START Available data

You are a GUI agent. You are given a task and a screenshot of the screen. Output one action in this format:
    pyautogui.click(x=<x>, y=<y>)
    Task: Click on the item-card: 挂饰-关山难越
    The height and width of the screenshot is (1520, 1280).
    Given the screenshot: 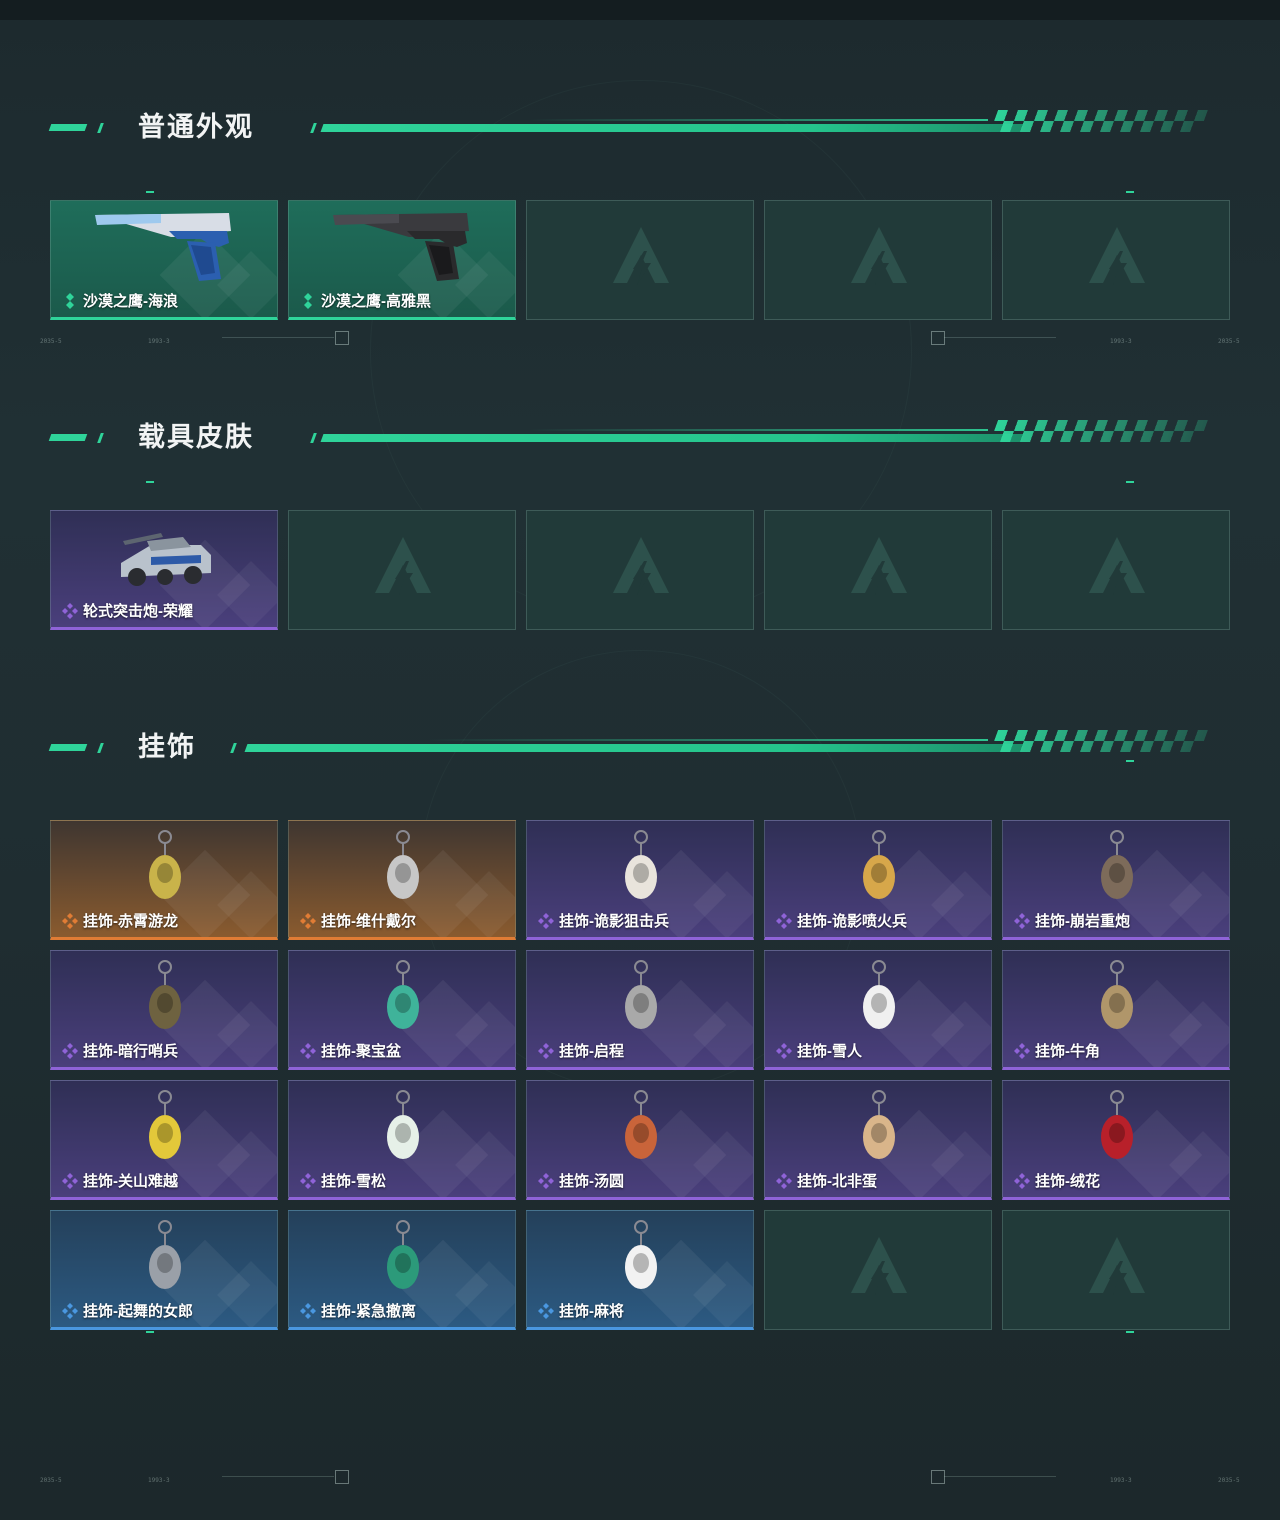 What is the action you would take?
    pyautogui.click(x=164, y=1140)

END Available data

→ Directions
Convert the entries from their first line through the line containing "The height and" into a Markdown table with the columns No. and Text, holding only those lines. Give each non-blank line its own numbered row.

→ Task answer
| No. | Text |
|---|---|
| 1 | You are a GUI agent. You are given a task and a screenshot of the screen. Output one action in this format: |
| 2 |     pyautogui.click(x=<x>, y=<y>) |
| 3 |     Task: Click on the item-card: 挂饰-关山难越 |
| 4 |     The height and width of the screenshot is (1520, 1280). |